** TASK PROMPT **
Please print the data from the line containing "Where should I click to: Click the bookmark" through the end of the data, keeping every line exactly as it appears.

** DATA RECORDS **
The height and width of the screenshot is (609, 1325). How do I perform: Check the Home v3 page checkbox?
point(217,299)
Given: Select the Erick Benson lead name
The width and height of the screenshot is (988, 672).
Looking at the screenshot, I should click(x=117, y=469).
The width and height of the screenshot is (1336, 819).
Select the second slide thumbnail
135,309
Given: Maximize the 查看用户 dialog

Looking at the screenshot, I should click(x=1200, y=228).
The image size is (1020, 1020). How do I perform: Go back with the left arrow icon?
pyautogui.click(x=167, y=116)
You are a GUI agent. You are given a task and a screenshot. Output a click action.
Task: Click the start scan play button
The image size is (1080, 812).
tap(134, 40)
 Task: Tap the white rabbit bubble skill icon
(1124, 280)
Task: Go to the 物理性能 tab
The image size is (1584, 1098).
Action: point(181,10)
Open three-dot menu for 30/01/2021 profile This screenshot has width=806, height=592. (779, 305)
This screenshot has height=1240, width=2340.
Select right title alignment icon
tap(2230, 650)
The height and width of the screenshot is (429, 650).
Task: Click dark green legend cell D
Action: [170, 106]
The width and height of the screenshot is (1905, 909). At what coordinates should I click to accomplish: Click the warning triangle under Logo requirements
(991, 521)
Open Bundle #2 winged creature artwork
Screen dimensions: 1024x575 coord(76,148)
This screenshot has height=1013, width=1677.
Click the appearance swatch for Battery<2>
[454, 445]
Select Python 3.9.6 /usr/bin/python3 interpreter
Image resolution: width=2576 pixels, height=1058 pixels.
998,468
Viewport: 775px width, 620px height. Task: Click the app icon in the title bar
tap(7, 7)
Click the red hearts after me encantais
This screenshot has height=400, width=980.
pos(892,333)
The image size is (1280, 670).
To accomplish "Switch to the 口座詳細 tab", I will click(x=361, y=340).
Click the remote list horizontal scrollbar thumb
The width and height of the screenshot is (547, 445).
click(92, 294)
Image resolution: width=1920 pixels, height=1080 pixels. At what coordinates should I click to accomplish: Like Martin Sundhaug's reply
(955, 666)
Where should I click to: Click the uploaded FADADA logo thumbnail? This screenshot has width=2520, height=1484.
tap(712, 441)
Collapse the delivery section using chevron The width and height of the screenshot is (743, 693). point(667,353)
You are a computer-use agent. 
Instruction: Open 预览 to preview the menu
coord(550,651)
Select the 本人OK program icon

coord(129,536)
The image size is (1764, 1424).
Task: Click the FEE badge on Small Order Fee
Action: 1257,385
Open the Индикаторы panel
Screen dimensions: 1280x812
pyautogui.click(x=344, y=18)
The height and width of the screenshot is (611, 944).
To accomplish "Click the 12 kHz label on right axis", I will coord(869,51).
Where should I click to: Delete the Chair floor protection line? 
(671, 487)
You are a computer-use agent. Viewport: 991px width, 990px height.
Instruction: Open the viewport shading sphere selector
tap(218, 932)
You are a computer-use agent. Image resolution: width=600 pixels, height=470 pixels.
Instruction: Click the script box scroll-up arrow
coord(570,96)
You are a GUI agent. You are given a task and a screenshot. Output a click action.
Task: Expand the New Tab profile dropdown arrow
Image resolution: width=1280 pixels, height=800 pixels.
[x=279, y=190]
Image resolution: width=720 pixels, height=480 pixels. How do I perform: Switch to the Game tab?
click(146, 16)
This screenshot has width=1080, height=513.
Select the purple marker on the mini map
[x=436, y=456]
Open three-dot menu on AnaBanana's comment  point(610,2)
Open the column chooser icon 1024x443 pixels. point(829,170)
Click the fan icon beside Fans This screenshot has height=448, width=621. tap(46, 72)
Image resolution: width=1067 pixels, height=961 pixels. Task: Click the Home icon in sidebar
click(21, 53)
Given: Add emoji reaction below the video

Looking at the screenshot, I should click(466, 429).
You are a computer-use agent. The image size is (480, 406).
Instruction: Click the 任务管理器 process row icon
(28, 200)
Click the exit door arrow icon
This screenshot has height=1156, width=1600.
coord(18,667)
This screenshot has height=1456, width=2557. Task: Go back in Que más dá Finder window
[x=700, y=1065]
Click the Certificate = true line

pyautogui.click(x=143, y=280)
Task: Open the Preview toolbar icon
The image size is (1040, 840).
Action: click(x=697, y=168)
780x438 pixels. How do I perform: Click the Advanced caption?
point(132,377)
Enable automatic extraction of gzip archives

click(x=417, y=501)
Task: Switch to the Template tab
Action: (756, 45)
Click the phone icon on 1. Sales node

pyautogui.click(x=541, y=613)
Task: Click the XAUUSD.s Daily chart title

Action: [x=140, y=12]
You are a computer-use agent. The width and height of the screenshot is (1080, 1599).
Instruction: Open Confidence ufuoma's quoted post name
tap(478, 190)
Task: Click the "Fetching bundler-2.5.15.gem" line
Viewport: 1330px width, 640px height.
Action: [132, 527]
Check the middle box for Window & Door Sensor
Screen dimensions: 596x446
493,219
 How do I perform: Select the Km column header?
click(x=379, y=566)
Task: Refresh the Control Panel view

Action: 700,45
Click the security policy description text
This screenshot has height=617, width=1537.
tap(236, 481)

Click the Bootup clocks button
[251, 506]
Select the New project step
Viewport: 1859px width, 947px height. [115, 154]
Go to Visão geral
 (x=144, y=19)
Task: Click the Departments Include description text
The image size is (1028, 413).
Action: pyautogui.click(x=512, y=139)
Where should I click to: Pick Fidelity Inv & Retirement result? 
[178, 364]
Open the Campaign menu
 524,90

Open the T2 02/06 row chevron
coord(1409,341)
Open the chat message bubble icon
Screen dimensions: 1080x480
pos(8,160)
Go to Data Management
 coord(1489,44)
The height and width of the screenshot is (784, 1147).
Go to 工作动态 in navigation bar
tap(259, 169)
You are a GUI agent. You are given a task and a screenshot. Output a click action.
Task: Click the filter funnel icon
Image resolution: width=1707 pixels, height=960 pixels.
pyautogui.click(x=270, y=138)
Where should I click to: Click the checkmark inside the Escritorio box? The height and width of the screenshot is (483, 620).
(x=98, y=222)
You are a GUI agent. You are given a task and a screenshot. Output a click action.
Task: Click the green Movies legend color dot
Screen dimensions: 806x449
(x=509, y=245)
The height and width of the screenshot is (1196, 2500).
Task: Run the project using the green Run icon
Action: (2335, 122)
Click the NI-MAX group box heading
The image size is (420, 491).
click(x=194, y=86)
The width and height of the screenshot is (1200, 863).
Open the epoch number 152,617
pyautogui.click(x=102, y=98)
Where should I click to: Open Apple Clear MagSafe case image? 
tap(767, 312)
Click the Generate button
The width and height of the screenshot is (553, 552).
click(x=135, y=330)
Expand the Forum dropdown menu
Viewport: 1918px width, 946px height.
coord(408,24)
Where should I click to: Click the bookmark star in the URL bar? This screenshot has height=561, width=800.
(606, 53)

** FULL SOLUTION **
Where should I click to: Click the bookmark star in the URL bar? This screenshot has height=561, width=800.
(606, 53)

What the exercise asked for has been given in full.